Jaú - A Câmara Municipal de Jaú (47 quilômetros de Bauru) faria sessão extraordinária nesta quarta-feira (28), às 15h, para apreciar projeto de lei complementar do Executivo que dispõe sobre a gestão sustentável de resíduos da construção civil e resíduos volumosos na cidade. Segundo o Legislativo, entre outras questões, a propositura pretendia resolver o impasse vivido atualmente para o descarte de resíduos da construção civil, que estão acumulados em caçambas desde que a Justiça suspendeu despejo em uma área do município (leia mais abaixo). Porém, a reunião foi cancelada, sem qualquer explicação por parte da Câmara.
Pela proposta, resíduos da construção civil gerados em Jaú deverão ser encaminhados para áreas indicadas no documento para triagem, reutilização, reciclagem, reservação ou destinação mais adequada. Os materiais não poderão ser dispostos em locais não licenciados ou áreas protegidas por lei.
Os transportadores devem se cadastrar na Secretaria de Meio Ambiente e orientar usuários sobre tipos de resíduos admissíveis e o volume máximo tolerado nas caçambas, além de prazo para retirada. Todas elas deverão conter microchip para o rastreamento e fiscalização do descarte correto.
Já os receptores dos materiais devem ser licenciados por órgãos competentes, com áreas para transbordo e triagem, reciclagem e aterros. A atividade será fiscalizada por Conselho Permanente de Gestão, que poderá notificar, fazer apreensões e aplicar autos de infração em caso de irregularidades.
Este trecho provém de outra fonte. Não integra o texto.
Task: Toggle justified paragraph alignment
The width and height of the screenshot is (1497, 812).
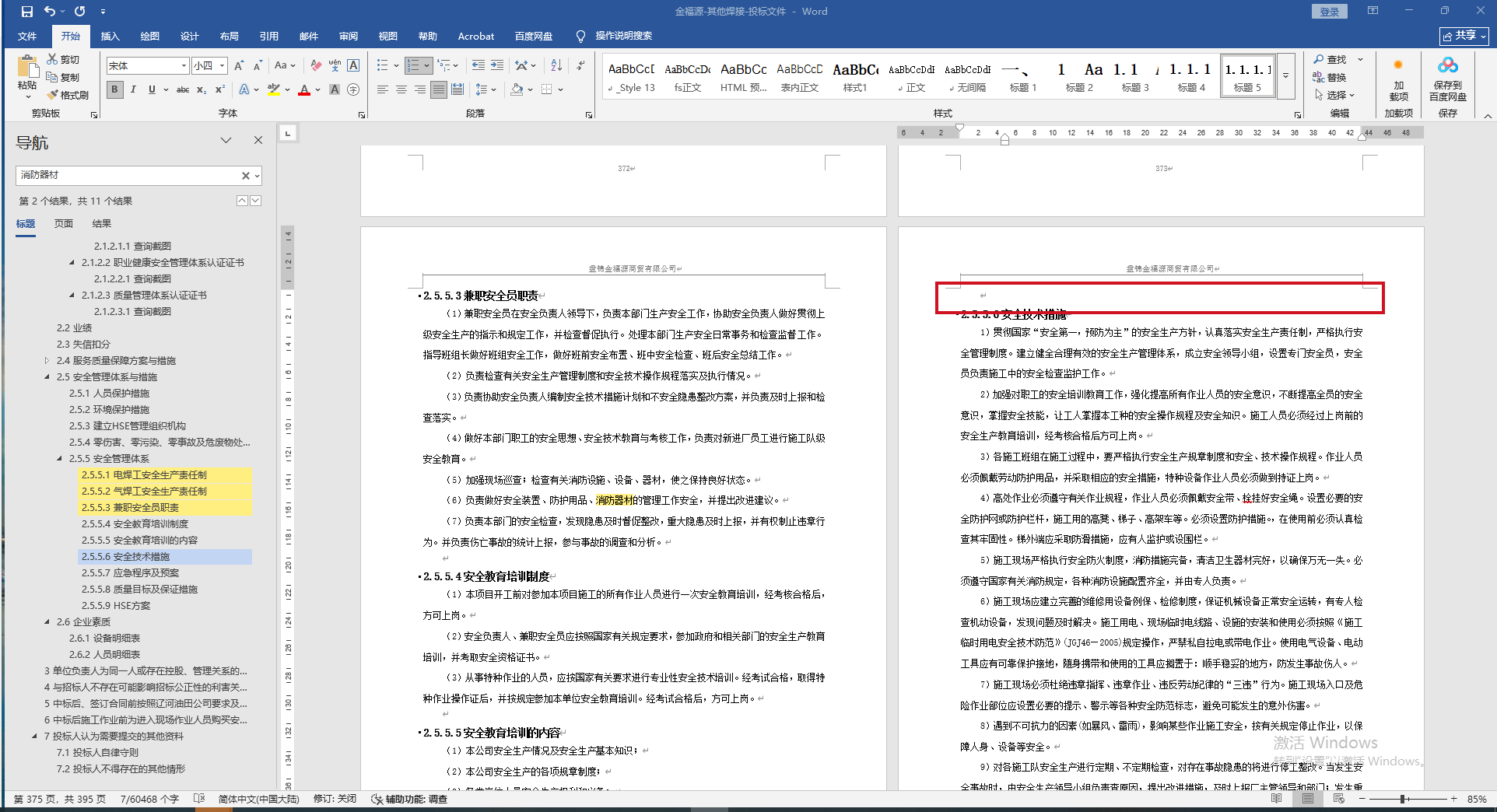Action: click(439, 89)
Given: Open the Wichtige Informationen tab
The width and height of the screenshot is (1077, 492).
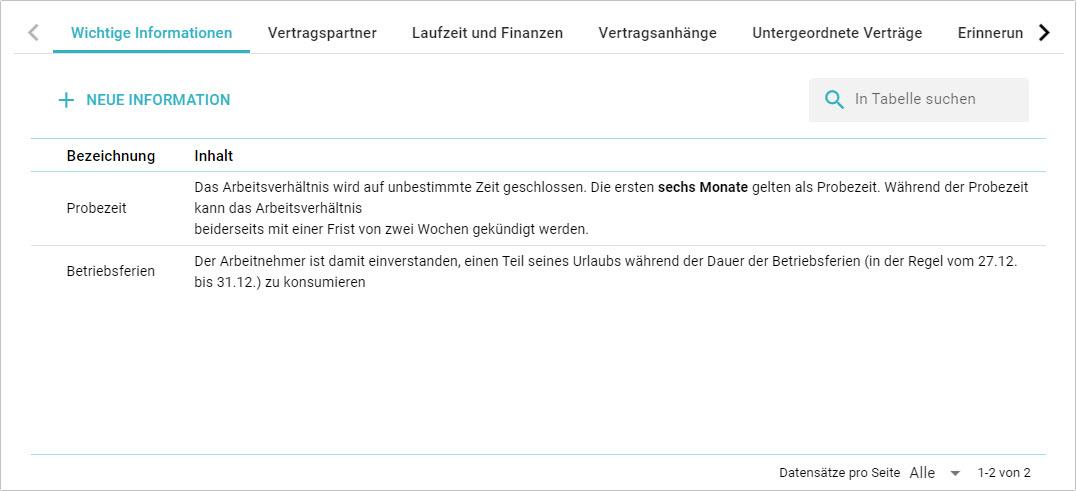Looking at the screenshot, I should pos(151,33).
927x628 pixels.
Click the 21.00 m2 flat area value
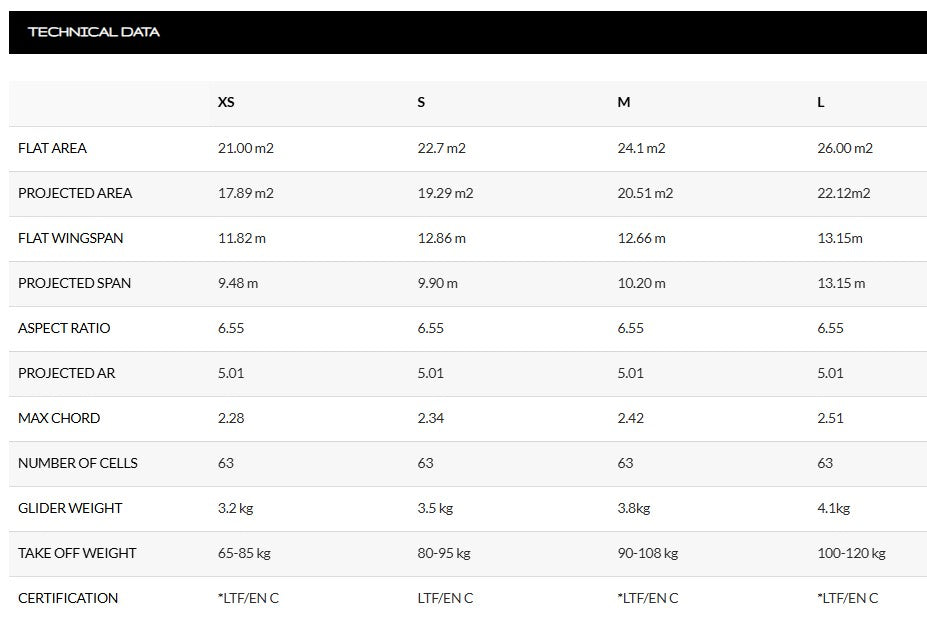tap(246, 148)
A prefeitura também propõe, por meio do projeto de lei, a implantação de pontos de entrega para pequenos volumes, os conhecidos ecopontos, destinados a munícipes e pequenos coletores cadastrados, com o limite de até um metro cúbico de resíduos da construção civil por CPF ou CNPJ por mês.
Liminar
Conforme divulgado pelo JC, no dia 25 de julho, a Justiça concedeu liminar nos autos de ação civil pública ajuizada pelo Ministério Público (MP) obrigando a Prefeitura de Jaú a suspender imediatamente despejo e compactação de resíduos sólidos em área na zona rural da cidade sem a comprovação de licença ambiental ou de eventual dispensa, autorizada por órgão de fiscalização competente.
A multa prevista, em caso de descumprimento, é de R$ 50 mil por dia, além de responsabilização nas esferas civil e penal. De acordo com a decisão, relatório da Companhia Ambiental do Estado de São Paulo (Cetesb), amparado por fotos, revelou que estaria ocorrendo disposição, enterramento e queima inadequada de resíduos sólidos em uma área rural.
Ao conceder a liminar, o juiz Guilherme Eduardo Mendes Tarcia e Fazzio disse que não era "possível aferir com absoluta certeza e precisão a autoria e eventual periodicidade de todos os depósitos de lixo irregulares aparentemente realizados no local", mas ressaltou que a irregularidade foi demonstrada pelo MP. "A situação constatada pelas fotografias e relatório da Cetesb é bastante clara", salientou.
O magistrado também pontuou que esse fato não era desconhecido do Município de Jaú. "As fotografias revelam que havia máquinas da própria Secretaria do Meio Ambiente no local e de outras Secretarias Municipais", afirmou, destacando "risco palpável de crescimento da escala da irregularidade com potencial de ampliação da gravidade".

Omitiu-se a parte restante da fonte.